01/22/2021 18:43
Clarín.com
Society
Updated 01/22/2021 6:43 PM
The Ministry of Health of the Nation confirmed this Friday
another 220 deaths and 10,753 new cases
of coronavirus throughout the country.
Thus, Argentina already has 46,575 fatalities and 1,853,830 infections since the arrival of the disease to the national territory, at the beginning of last March.
Meanwhile, the province of Buenos Aires announced that it
plans to vaccinate 126,000 people per day
with a scheme designed to perfect the process, after having immunized 230,000 Buenos Aires within the framework of the national inoculation plan that began with health workers.
This was stated by the Minister of Health of the province of Buenos Aires, Daniel Gollan, who explained that "the theoretical design" developed to carry out the immunization process against the coronavirus will make it possible to "vaccinate 126,000 people per day."
He admitted that "between the desktop design and the territory there is a space that will have to be managed", but made it clear that the device for the application of the dose of the Russian
Sputnik V
vaccine
"is very well organized."
"Our expectation is that, the teams are prepared. They will take the time necessary for the application, for the registration, for the immediate recovery period. We have 126,000 people per day who can potentially be vaccinated in the system," Gollan said in statements to El Uncover Radio.
The minister became the first person over 60 years of age to apply the vaccine, after receiving it this week, and stressed that he
had no discomfort "neither the first nor the second day."
On Thursday, after the ANMAT authorized the application of the Russian vaccine to people over 60, President Alberto Fernández and members of the national cabinet, such as his Minister of Health, Ginés González García, were vaccinated.

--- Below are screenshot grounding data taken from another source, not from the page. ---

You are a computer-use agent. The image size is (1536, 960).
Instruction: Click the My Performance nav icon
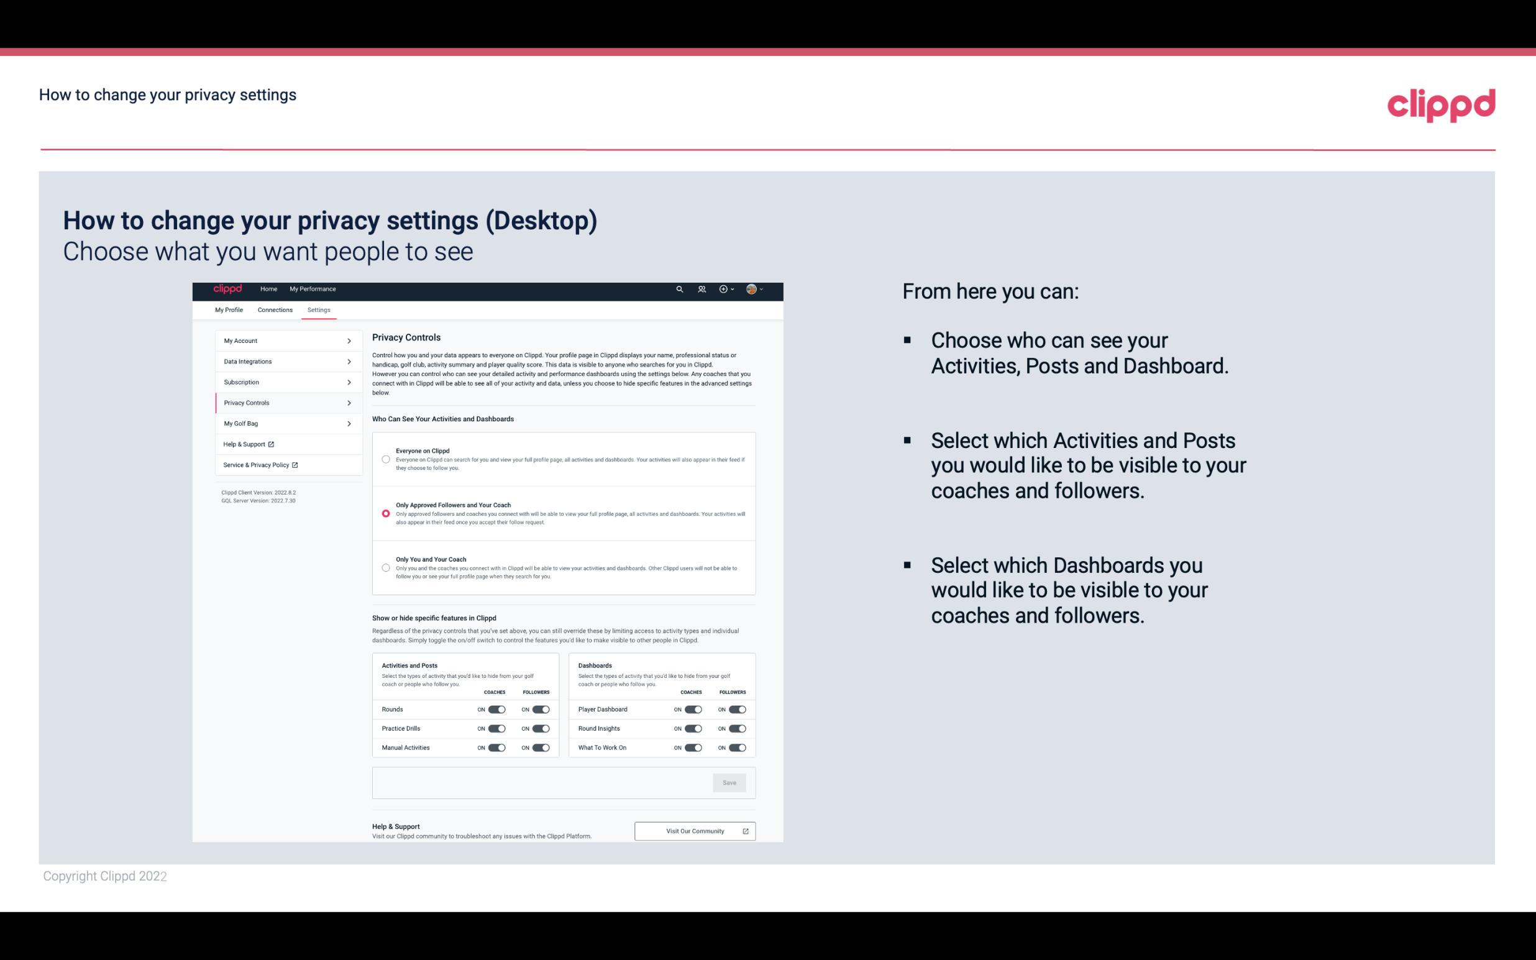tap(313, 289)
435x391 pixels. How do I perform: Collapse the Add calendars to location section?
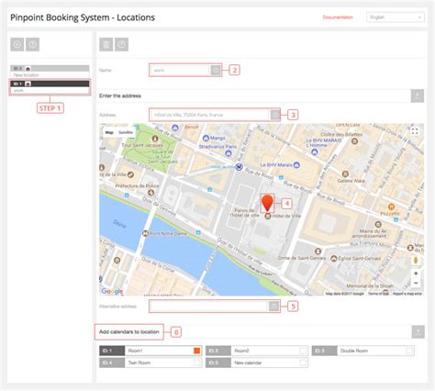[418, 331]
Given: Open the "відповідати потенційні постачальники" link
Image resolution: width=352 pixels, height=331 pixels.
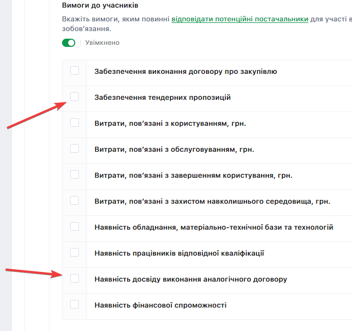Looking at the screenshot, I should [x=240, y=19].
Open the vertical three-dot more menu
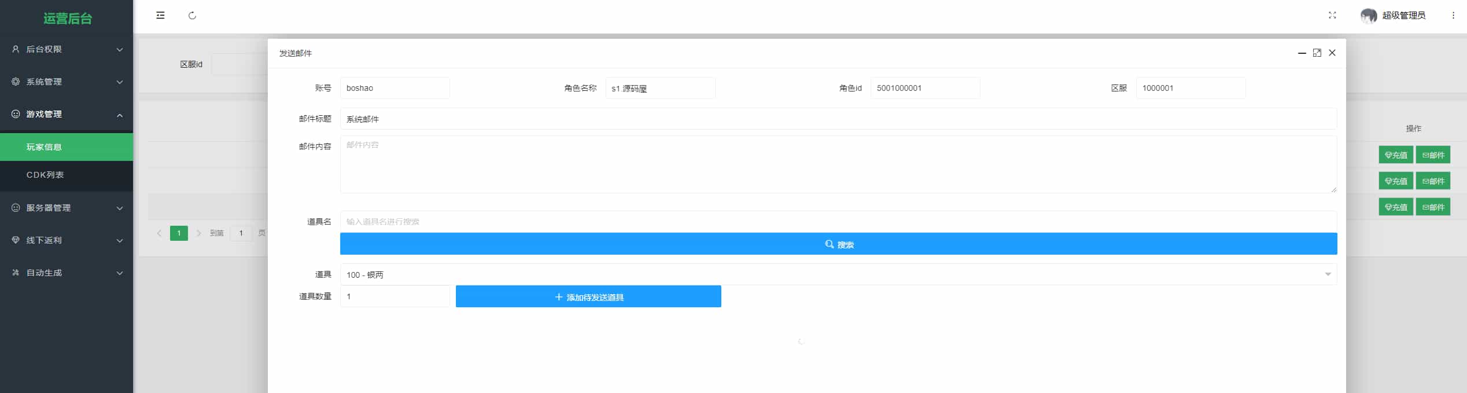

Gollan announced that those over 70 will be one of the first groups selected to be vaccinated, as well as teachers and security forces.
Meanwhile, he reported that nursing home staff are also being vaccinated because "this sector is at higher risk within risk."
He explained that the plan is for the inoculation process against Covid-19 to continue with those over 60 years of age in general, thus completing the risk groups.
Gollan made clear that these plans depend on the rate at which vaccines will be received.
"It will not be all homogeneous," he clarified and explained that "it is not that they all come at the same time" and they are all vaccinated together, so, he warned, "there are people who wait a little longer."